Très fortement touchée par cette condamnation, la CSMF dénonce une «décision inique à caractère politique destinée à bâillonner l'action syndicale». «On veut manifestement jeter le discrédit sur les dépassements d'honoraires alors qu'il s'agissait ici de dépassements légaux et prévus dans la convention, s'emporte le président de la CSMF, le Dr Michel Chassang. Cette plainte a eu une instruction expéditive. Pour sa part, la CSMF a toujours respecté la loi dans cette affaire, en prônant exclusivement une utilisation légale du DE.» Selon le président de la Confédération, le montant de l'amende à laquelle sont condamnées la CSMF et sa branche spécialiste l'UMESPE – 370 000 euros au total – va poser des «problèmes budgétaires» à ces organisations.
Le SML s'indigne pour sa part de sa condamnation «pour ententes entre leurs adhérents afin de provoquer une hausse du prix des consultations». «Au vu des éléments du dossier, cette condamnation est infondée, et le montant de l'amende met en péril l'activité du syndicat et donc les libertés syndicales», ajoute le syndicat. A la FMF, moins durement condamnée, le Dr Jean-Claude Régi marque tout de même le coup. «On nous accuse d'entente illicite, mais, ni de près ni de loin, je n'ai eu le moindre contact ou discussion avec quelque syndicat que ce soit sur ce sujet.»
Le Dr Marc-Alain Rozan, président du Syndicat national des gynécologues-obstétriciens (SYNGOF), se dit extrêmement surpris par cette décision.
«Dire qu'il y a eu entente syndicale est ridicule car nous n'avons fait que notre devoir de syndicaliste en expliquant que le DE existe dans la convention, indique-t-il. Nous condamner à 200000 euros alors que nous avons 4000adhérents constitue une amende énorme qui va nous priver des moyens de nous défendre. On veut la mort des syndicats.»
Les principales organisations frappées par cette sanction – CSMF, UMESPE, FMF et SML – ont déjà annoncé qu'elles feraient appel de cette décision auprès de la cour d'appel de Paris. Cet appel n'est cependant pas suspensif du paiement de l'amende.
L'association Familles rurales, à l'origine de cette plainte, se satisfait quant à elle de cette décision. «Le principe de l'entente, inacceptable dans le commerce traditionnel et encore moins pour ce secteur d'activité, a été reconnu, indique Jean-Yves Martin, directeur de l'association.
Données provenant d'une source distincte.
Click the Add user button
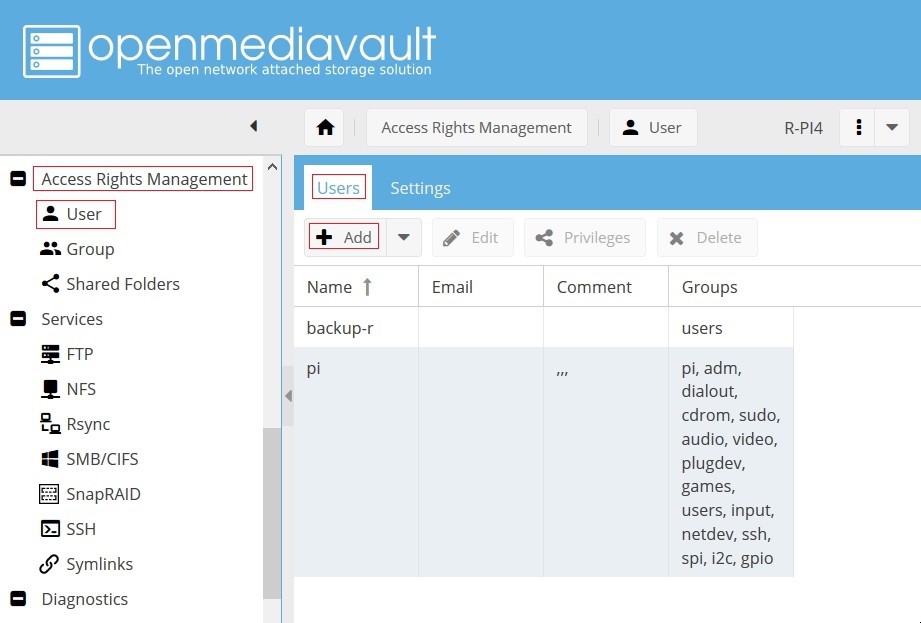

Il était nécessaire de mettre un coup d'arrêt à cette pression. Cette sanction est significative même si elle ne représente pas grand chose par rapport aux 180millions d'euros de majorations qu'ont dû payer les patients.»
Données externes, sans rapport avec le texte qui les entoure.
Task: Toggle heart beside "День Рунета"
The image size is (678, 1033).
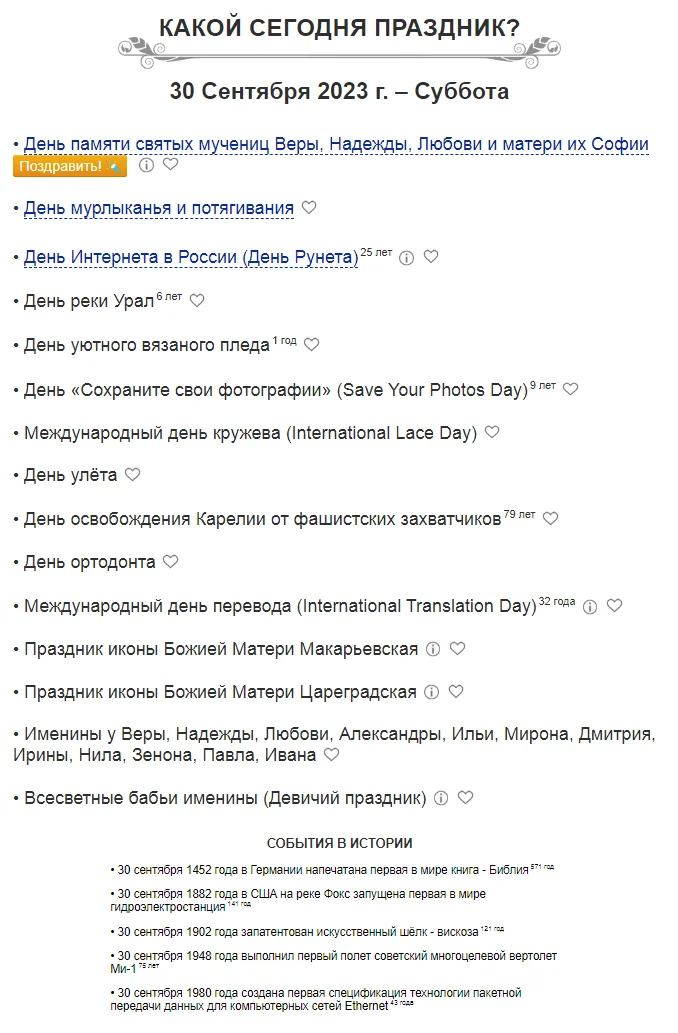Action: click(x=431, y=256)
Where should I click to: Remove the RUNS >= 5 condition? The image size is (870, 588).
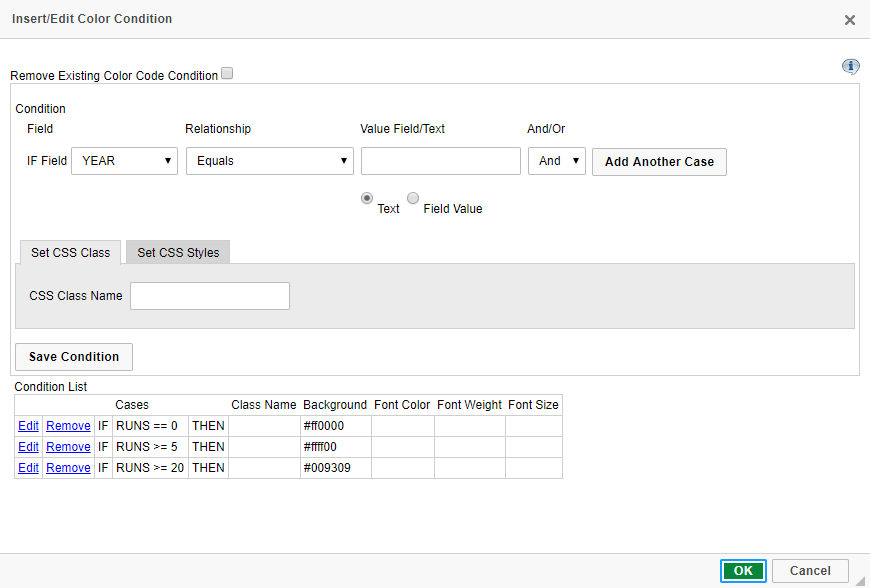[68, 446]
(1) Le dépassement exceptionnel (DE) permet au médecin du secteur I de demander des honoraires plus élevés que le tarif conventionnel lorsque son intervention s'inscrit dans des circonstances exceptionnelles de temps et de lieu dues à une exigence particulière du patient.
Des sanctions importantes
Les sept syndicats ont été sanctionnés pour un montant très élevé de 814 000 euros. Le Conseil a prononcé des sanctions proportionnées «en tenant compte de la gravité des comportements en cause, de l'importance du dommage causé à l'économie et des circonstances propres à chaque organisation ainsi que de ses capacités financières».
Il a ainsi infligé une sanction de :
– 150 000 euros à l'UMESPE,
– 220 000 euros à la CSMF,
– 34 000 euros à la FMF,
– 135 000 euros au SML,
– 200 000 euros au Syndicat des gynécologues-obstétriciens de France (SYNGOF),
– 37 000 euros au Syndicat national des psychiatres privés (SNPP),
– 38 000 euros au Syndicat national des pédiatres français (SNPF).
Le Conseil de la concurrence pouvait infliger de lourdes pénalités financières pouvant aller jusqu'à 10 % du chiffre d'affaires des centrales.